Jul 05, 2022 News
Kaieteur News – Guyanese fishermen are being told to fork out another US$500 if they wish to secure the desirable SK fishing licence to operate offshore Suriname, Chairman of the Guyana National Fisher folk Organisation and the Upper Corentyne Fishermen Co-op Society, Parmeshwar Jainarine has said.
Jainarine told the Kaieteur News that local fishermen were ordered to have installed by the end of last week, a vessel monitoring system (VMS) to the tune of G$100,000 as part of the licensing requirement. The VMS is a satellite surveillance system primarily used to monitor the location and movement of commercial fishing vessels.
He told the newspaper that as of last week, all Guyanese using the Surinamese license were required to pay the US$500 to purchase the equipment. Local operators have been ordered to leave their work boats in the Surinamese territory. As such, they are required to have the monitoring device on their boats. Additionally, the local operators will have to pay US$30 every month as part of a service charge.
Jainarine told the newspaper that fish operators are experiencing, “a terrible backlash”. They had requested government’s intervention into accessing fishing licenses from Suriname since locals there had begun charging exorbitant prices to access the licenses from second hand providers.
There had been some amount of push back from Surinamese stakeholders, including Dutch government officials, preventing the agreement between Guyana and Suriname to provide the licenses by January of this year.
Jainarine stated however that VMS is not used much by small vessels, but are usually found on industrial trawlers and other large vessels.

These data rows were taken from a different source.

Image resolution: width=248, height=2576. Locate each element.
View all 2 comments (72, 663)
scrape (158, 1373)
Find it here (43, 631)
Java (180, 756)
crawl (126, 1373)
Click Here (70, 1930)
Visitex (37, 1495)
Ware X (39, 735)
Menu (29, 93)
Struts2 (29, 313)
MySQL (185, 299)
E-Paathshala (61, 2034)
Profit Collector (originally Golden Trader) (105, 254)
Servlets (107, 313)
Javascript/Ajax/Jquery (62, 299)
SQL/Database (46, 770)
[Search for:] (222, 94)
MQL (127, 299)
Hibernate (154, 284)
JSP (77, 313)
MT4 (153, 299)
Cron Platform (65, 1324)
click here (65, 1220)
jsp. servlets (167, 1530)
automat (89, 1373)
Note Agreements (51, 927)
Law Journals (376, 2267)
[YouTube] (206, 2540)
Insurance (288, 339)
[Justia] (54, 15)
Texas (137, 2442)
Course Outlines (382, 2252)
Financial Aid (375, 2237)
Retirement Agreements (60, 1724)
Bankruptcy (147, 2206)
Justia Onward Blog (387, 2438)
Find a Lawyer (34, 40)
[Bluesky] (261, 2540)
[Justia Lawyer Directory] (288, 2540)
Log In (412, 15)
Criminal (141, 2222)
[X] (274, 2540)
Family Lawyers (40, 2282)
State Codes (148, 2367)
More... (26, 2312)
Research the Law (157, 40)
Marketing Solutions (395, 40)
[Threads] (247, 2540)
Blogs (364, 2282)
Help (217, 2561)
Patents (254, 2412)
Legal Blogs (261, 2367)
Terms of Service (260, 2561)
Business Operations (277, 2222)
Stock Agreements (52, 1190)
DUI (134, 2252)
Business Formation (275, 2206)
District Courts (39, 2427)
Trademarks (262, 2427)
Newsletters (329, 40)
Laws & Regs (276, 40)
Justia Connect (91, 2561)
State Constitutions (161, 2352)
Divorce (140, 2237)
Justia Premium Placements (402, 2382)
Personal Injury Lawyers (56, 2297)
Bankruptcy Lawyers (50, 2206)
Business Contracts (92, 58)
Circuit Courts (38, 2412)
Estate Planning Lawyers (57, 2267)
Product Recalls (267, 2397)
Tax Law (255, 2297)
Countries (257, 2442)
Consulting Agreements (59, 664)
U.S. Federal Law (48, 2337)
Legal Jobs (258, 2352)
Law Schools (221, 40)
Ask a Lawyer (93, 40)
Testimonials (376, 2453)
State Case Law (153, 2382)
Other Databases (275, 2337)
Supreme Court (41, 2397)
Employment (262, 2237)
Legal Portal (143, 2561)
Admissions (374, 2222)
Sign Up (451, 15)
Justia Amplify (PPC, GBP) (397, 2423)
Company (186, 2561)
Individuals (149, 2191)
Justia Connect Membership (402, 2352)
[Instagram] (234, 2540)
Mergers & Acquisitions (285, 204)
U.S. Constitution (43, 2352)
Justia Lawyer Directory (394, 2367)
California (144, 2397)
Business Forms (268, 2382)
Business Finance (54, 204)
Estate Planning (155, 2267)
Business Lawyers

Guyanese are now required to have the device on their boats and pay the monthly fee to use the fishing license. The new charge is an additional sum from the US$3000 they are paying a year to use the fishing license.
Jainarine stated this is an added burden on the local fishermen and is worried that the negative situation is further pressuring an already stressed industry. Outside of this, local fishermen can no longer come to Guyana with their catch. As a licensed operator in the Dutch territory, it is understand that the Guyanese fishermen must land their catch in that country. The flexibility with which fishermen previously operated, to land some of their catch in Suriname and then on to Guyana, is no longer available, the newspaper was told.
Jainarine reiterated to the newspaper the severe impact of the situation on not just the persons toiling the fish trade, but to the industry itself. He reminded that Co-operatives depend on fishing operations to survive. He said that the co-ops provide services such as painting and washing of boats. Operators purchase their fuel and other equipment, while other services are also provided.
The Chairman reminded that former sugar workers were able to utilize the opportunities in the fishing industry when the estates were closed. “Who couldn’t make it as a fisherman; they were able to do a bit of buying and selling of fish”. Fishermen spend large sums of money at other businesses.
He said on every trip to sea, boats purchase around $200,000 in goods; thus contributing to the business environment. With the current situation, the Coop Chair said he is very concerned that the industry is at “full risk” especially since operating numbers are already decreasing.
Jainarine related that Dutch authorities are paying more attention to the manner in which Guyanese are operating over there. For decades, Kaieteur News was told, Guyanese had been operating in Suriname accessing fishing licenses through citizens who would have secured the document through their government.
A favourable situation allowed locals to access Surinamese waters and offload their catch in that country with no hassle to Guyanese who wanted to bring some of it to Guyana.
Today, that has all changed. Fishermen are reporting low catches, some of which have been attributed to oil production in Guyana, despite an unreleased FAO report debunking drilling as a cause for the phenomena. Locals who venture to nearby Venezuela and Brazil for better catch are reporting attacks by pirates and other hostile fishermen. Jaianrine described the current fish issues as, “a whole can of worms.”